Carnaval – Fé na gente
Pagã, há muitos anos elegi o Carnaval como religião: sou devota e fiel defensora de sua liturgia. Não me encanta, com todo o merecido respeito, o Carnaval alegórico, ensaiado e televisionado da Sapucaí. Entendo a doação e o fascínio daqueles milhares de pessoas, especialmente as que vivem o dia a dia das comunidades e entregam corpo e alma para estar ali. Reverências e vida longa. Mas o que me fascina desde 2001 – meu primeiro Carnaval em terras cariocas – é a festa espontânea das ruas. O bloco do acaso, feito por mim e por você. A festa do “se marcasse não encontrava nunca!”, uma das minhas frases cariocas preferidas. É no bloco cara de pau que o discreto vira destaque, o dress code cede à fantasia, toda a malícia e a lascívia guardadas nos outros 11 meses se mostram, livres. Onde a tímida vira vedete, o boy da empresa exibe o corpo que o corporativo esconde, os olhares contidos dão vez aos olhos fixos de escândalo: bem mais que os 3 segundos permitidos no dia a dia. É quando o Rio torna a ser aquele que os antigos contam, da simpatia-quase-amor, da tal bossa, daquela tal malandragem.

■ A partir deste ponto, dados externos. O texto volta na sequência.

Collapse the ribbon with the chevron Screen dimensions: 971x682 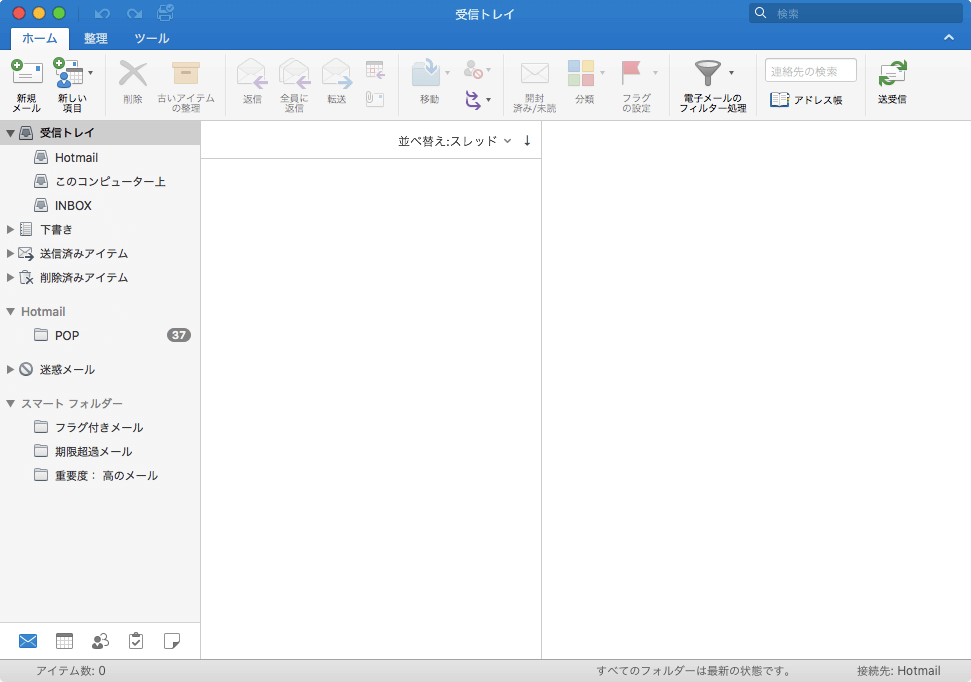pyautogui.click(x=948, y=38)
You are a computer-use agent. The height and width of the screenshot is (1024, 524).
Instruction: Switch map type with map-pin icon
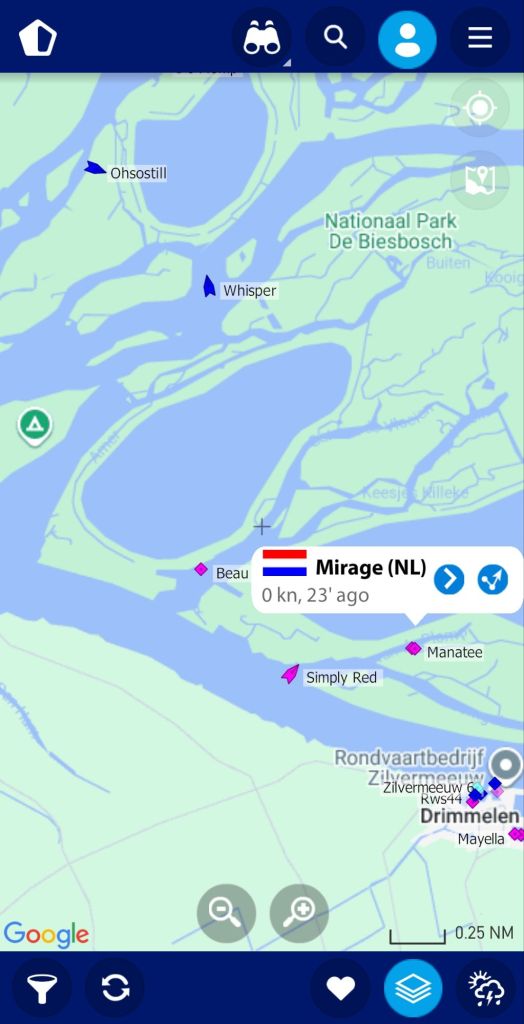(x=480, y=180)
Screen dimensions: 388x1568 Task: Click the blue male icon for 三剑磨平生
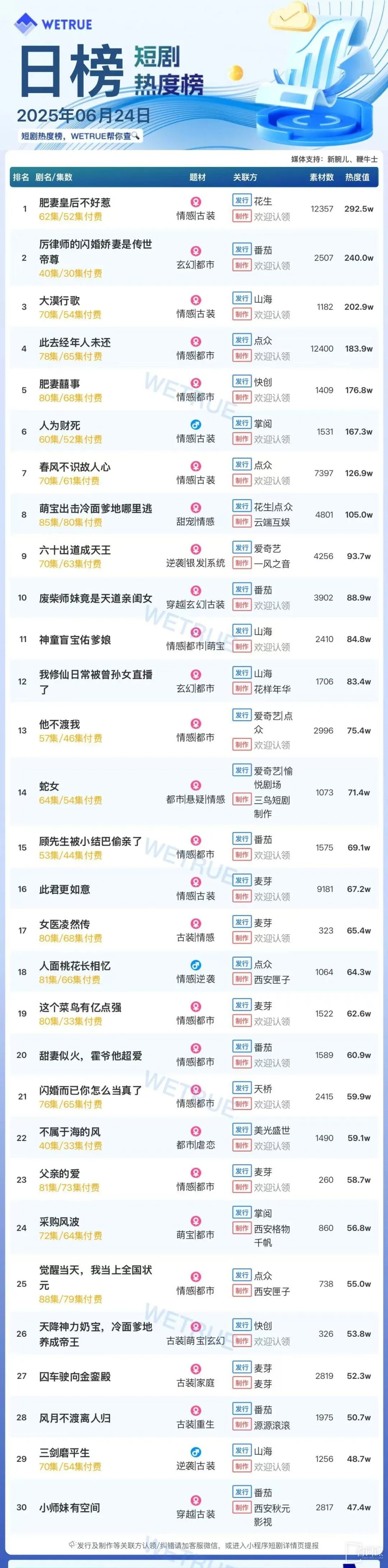(195, 1452)
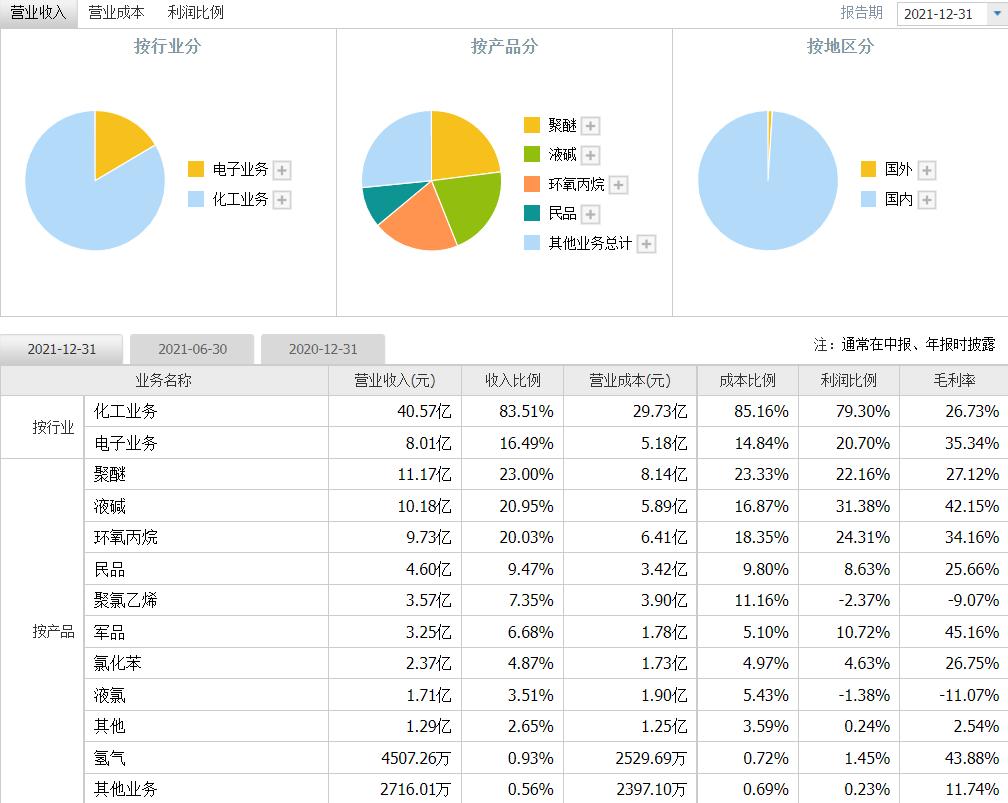Switch to the 营业成本 tab
Viewport: 1008px width, 803px height.
(x=116, y=13)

Mas há mais que a doce libertinagem a celebrar nas procissões profanas do Momo. O que torna o carnaval de rua mágico é que, para nos brindar com brilho, calor, a pele suada, sim, de uma amiga ou um amigo encontrado ao acaso, essa homeostase: beijos, sorrisos, catarse, ele nos pede, em troca, somente a tolerância. Para viver o melhor de um bloco, zanzar, rir, subir uma árvore, rasgar a tediosa máscara civilizada do resto do ano, tirar a roupa e vestir a fantasia – muito mais real – não precisa credencial, convite ou abadá. Dinheiro, só pra beber no isopor. O Carnaval de rua espera de nós partilhar o espaço público, que é nosso, com centenas de milhares: milhões de outros. E só.

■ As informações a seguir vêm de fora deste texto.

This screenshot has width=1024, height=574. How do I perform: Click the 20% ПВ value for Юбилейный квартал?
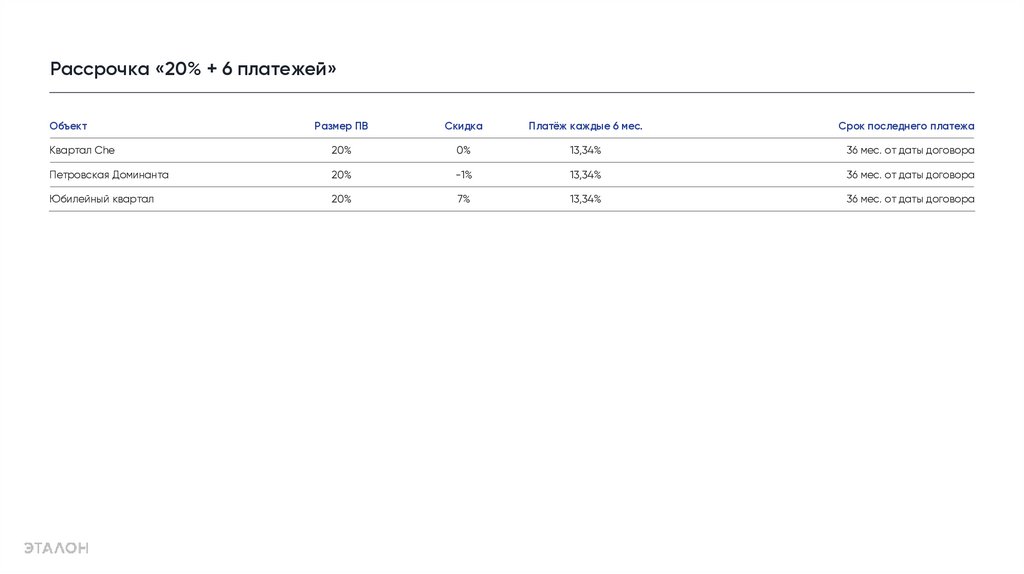pos(341,199)
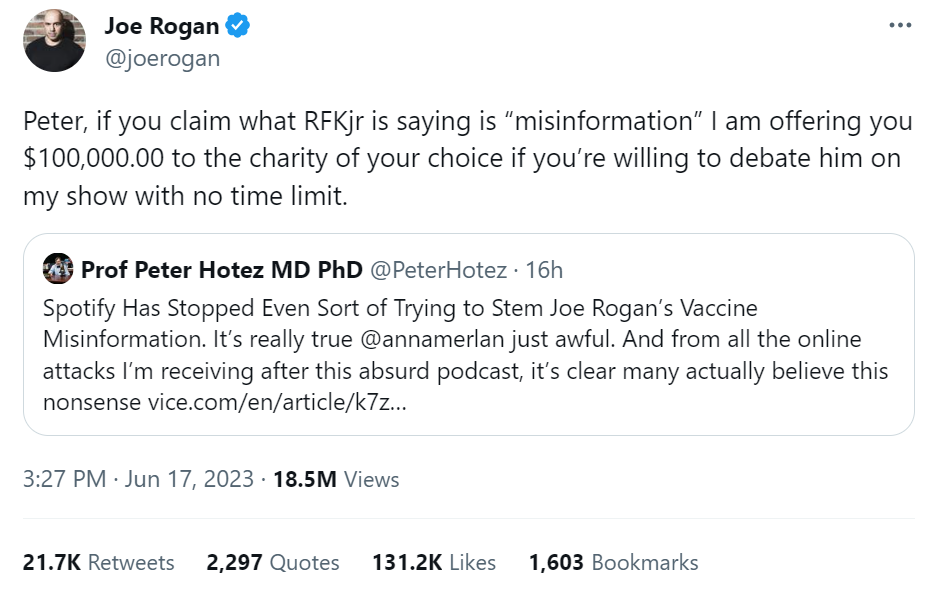Click Peter Hotez's small avatar in quoted tweet
The image size is (926, 590).
(58, 270)
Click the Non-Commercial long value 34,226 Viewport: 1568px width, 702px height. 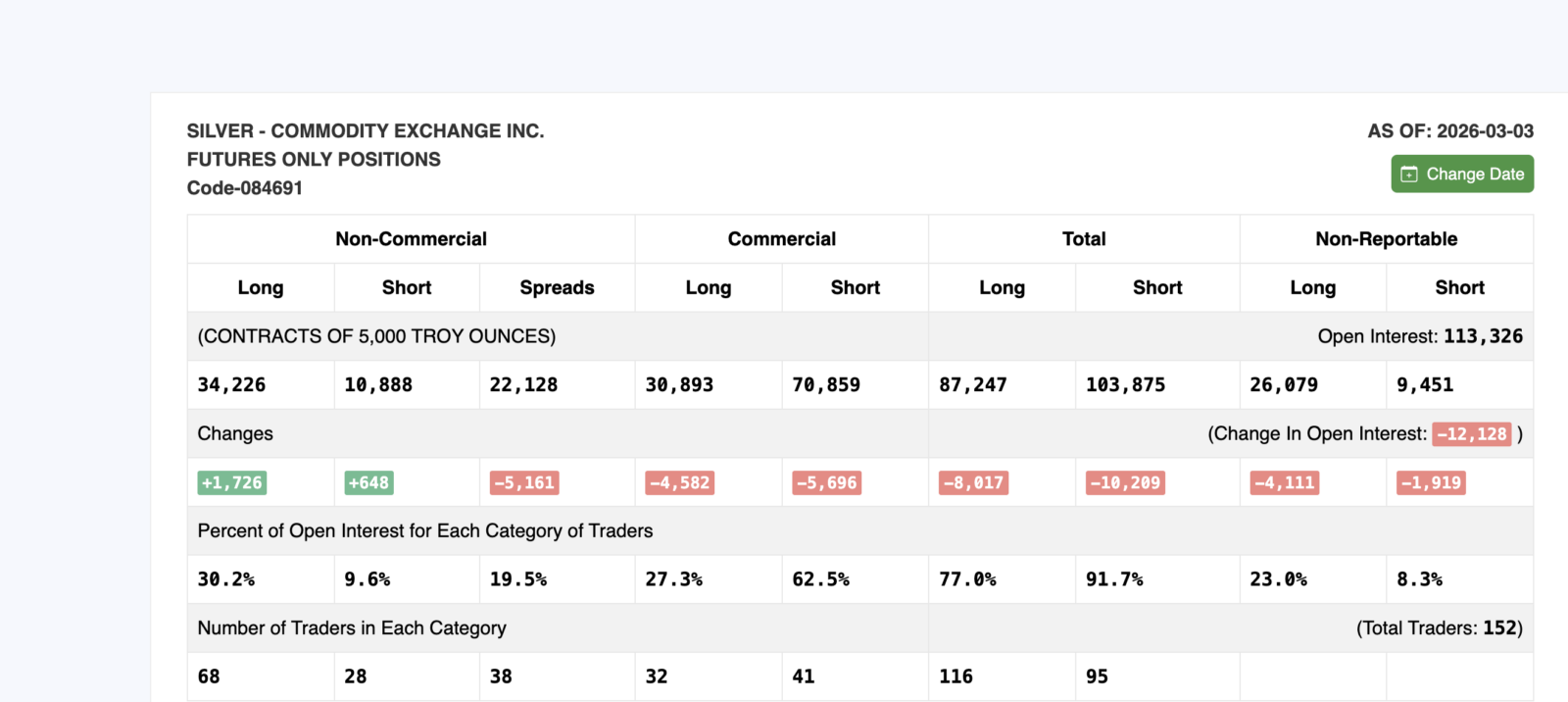[x=231, y=385]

Ali não importa quem você é ou o que faz: andamos, cantamos e pulamos juntos, no ritmo que eriça a pele, na mesma direção, como um corpo só – ou em muitas, nos blocos que se espalham em sub-blocos sem fim. Acordamos às seis da madrugada (ou às cinco, se a fantasia exigir) para estar às sete na concentração. Tenho um amigo, da minha terra, que brinca: o único momento em que o carioca é pontual é no Carnaval. Como discordar? O suor, presente nos momentos emocionantes da vida, só confirma a força desse encontro. Ninguém diz, como no resto do ano “não me abraça, não, que eu tô suada!”. Quem não está suada no Carnaval nem é gente.
Eu entendo o que eles odeiam no Carnaval. É preciso, sim, um bocado de paciência, empatia, #PAS. Nesse encontro de multidões, doam-se sorrisos e gargalhadas, brinca-se com estranhos, trocam-se dicas, cede-se o banheiro ao unicórnio mais apertado. Driblam-se problemas – e chatos, também, que Deus dá. Mas na maior parte do tempo basta confiar, acreditar, respeitar, ceder – tudo que está fora de moda, mas que procurando tem.
O Carnaval de rua, cada vez mais cercado por uma política carola raivosa, é a insistência do que, mesmo morando em metrópoles egoístas, ainda temos de mais humano em nós. Pra gostar do Carnaval, enfim, é preciso gostar de gente – e pra caralho. Um brinde a quem, com tantos motivos para desistir, ainda gosta. Um brinde a nós, destaques do Carnaval de rua.
Sobre a foto: O saudoso bloco Sassaricando, com o elenco do musical de Rosa Maria Araújo, que arrastava uma multidão na Praça Roosevelt (Glória), em 2012.
Crédito: Táia Rocha.
Táia Rocha tem 34 anos, é carioca voltarredondense, jornalista – seja lá o que isso for – e só perdeu 1 Carnaval na vida — porque estava internada.